Texte à lire
15 février 2023
Cour de cassation
Pourvoi n° 21-21.981

Chambre sociale - Formation restreinte hors RNSM/NA

ECLI:FR:CCASS:2023:SO00157

Texte de la décision

SOC.

CH9



COUR DE CASSATION
______________________


Audience publique du 15 février 2023




Cassation partielle


Mme MARIETTE, conseiller doyen
faisant fonction de président



Arrêt n° 157 F-D

Pourvoi n° B 21-21.981




R É P U B L I Q U E F R A N Ç A I S E

_________________________

AU NOM DU PEUPLE FRANÇAIS
_________________________


ARRÊT DE LA COUR DE CASSATION, CHAMBRE SOCIALE, DU 15 FÉVRIER 2023

La société Saint Jean industries, société par actions simplifiée, dont le siège est [Adresse 2], a formé le pourvoi n° B 21-21.981 contre l'arrêt rendu le 1er juillet 2021 par la cour d'appel de Lyon (chambre sociale C), dans le litige l'opposant :

1°/ à M. [J] [W], domicilié [Adresse 3],

2°/ à Pôle emploi, dont le siège est [Adresse 1],

défendeurs à la cassation.

M. [W] a formé un pourvoi incident contre le même arrêt.

La demanderesse au pourvoi principal invoque, à l'appui de son recours, le moyen unique de cassation annexé au présent arrêt.

Le demandeur au pourvoi incident invoque, à l'appui de son recours, le moyen unique de cassation également annexé au présent arrêt.

Le dossier a été communiqué au procureur général.

Sur le rapport de M. Barincou, conseiller, les observations de la SCP Rocheteau, Uzan-Sarano et Goulet, avocat de la société Saint Jean industries, de la SCP Thouvenin, Coudray et Grévy, avocat de M. [W], après débats en l'audience publique du 4 janvier 2023 où étaient présents Mme Mariette, conseiller doyen faisant fonction de président, M. Barincou, conseiller rapporteur, Mme Grandemange, conseiller, et Mme Pontonnier, greffier de chambre,

la chambre sociale de la Cour de cassation, composée des président et conseillers précités, après en avoir délibéré conformément à la loi, a rendu le présent arrêt.

Matériel fourni
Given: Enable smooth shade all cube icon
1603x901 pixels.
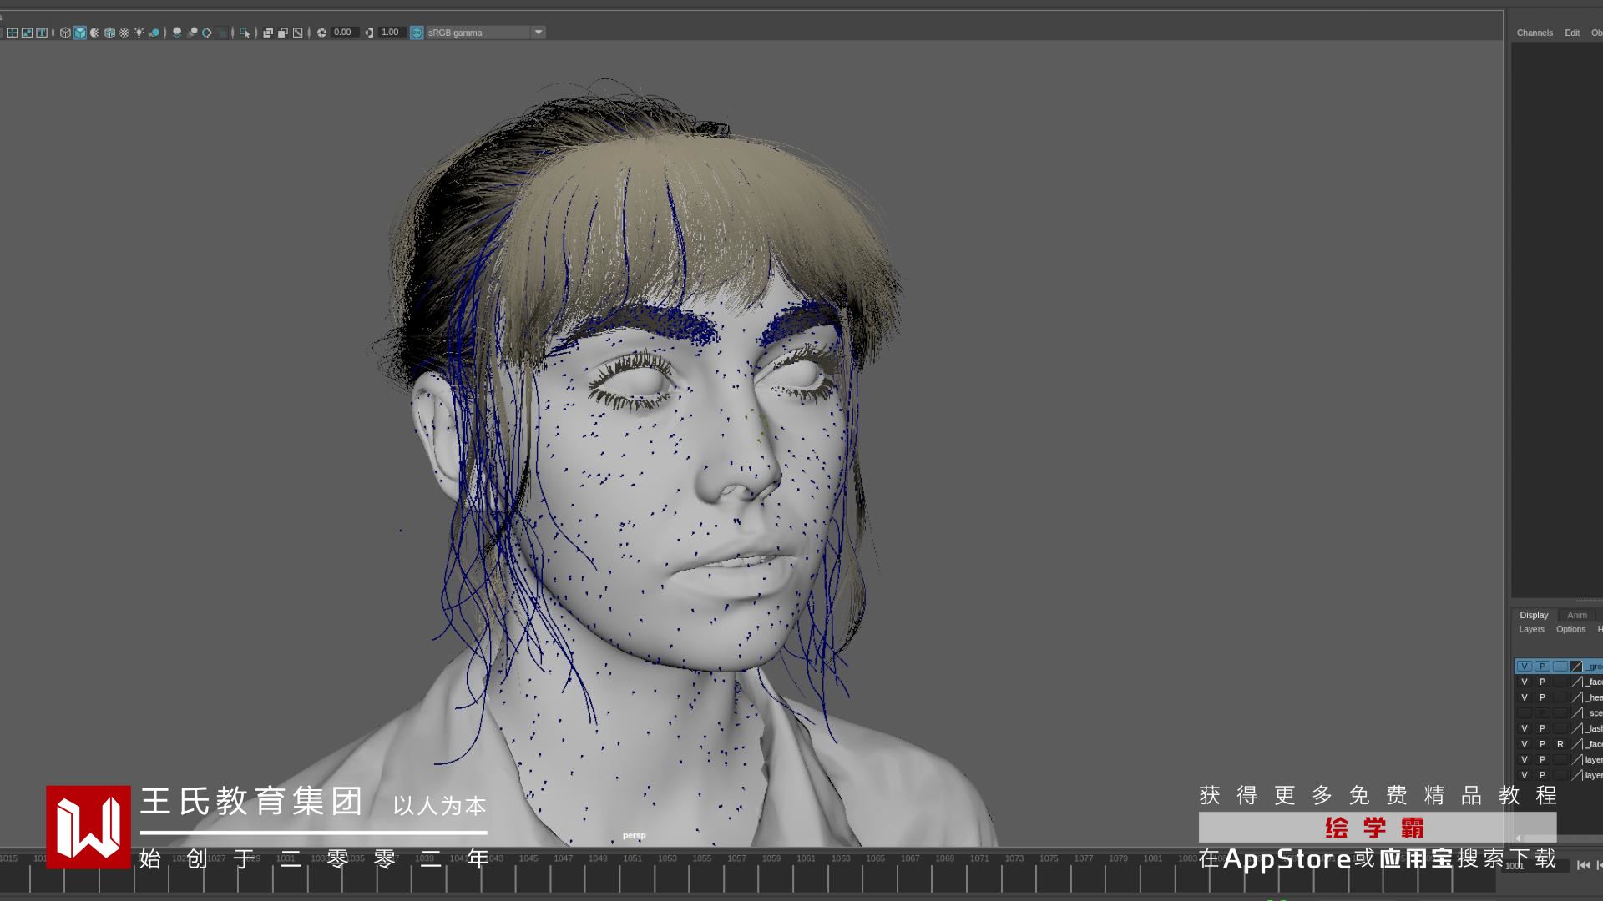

Exercice court 1
Énumérez, avec la qualité indiquée pour chacune, toutes les personnes présentes aux débats de l'audience publique du 4 janvier 2023 selon l'arrêt de la Cour de cassation.
Exercice court 2
Reprenez la rédaction de l'arrêt de la Cour de cassation à la suite de sa dernière phrase.

Réponse 1
- Mme Mariette, conseiller doyen faisant fonction de président
- M. Barincou, conseiller rapporteur
- Mme Grandemange, conseiller
- Mme Pontonnier, greffier de chambre

Réponse 2
Faits et procédure

1. Selon l'arrêt attaqué (Lyon, 1er juillet 2021), M. [W], engagé en avril 2009 par la société Saint Jean industries, a été nommé, par avenant du 24 mai 2011, directeur d'usine sur le site [Localité 5] puis s'est vu confier une délégation de pouvoirs et de responsabilité en matière d'hygiène et de sécurité pour ce site.

2. Le 21 octobre 2017, il a été convoqué à un « entretien de recadrage » puis une rupture conventionnelle a été envisagée entre les parties.

3. Par courrier du 30 novembre 2017, le salarié a été convoqué à un entretien préalable à un éventuel licenciement qui lui a été notifié par lettre du 15 décembre 2017.

4. Contestant ce licenciement, le salarié a saisi la juridiction prud'homale.

Examen des moyens

Sur le moyen du pourvoi incident, ci-après annexé


5. En application de l'article 1014, alinéa 2, du code de procédure civile, il n'y a pas lieu de statuer par une décision spécialement motivée sur ce moyen qui n'est manifestement pas de nature à entraîner la cassation.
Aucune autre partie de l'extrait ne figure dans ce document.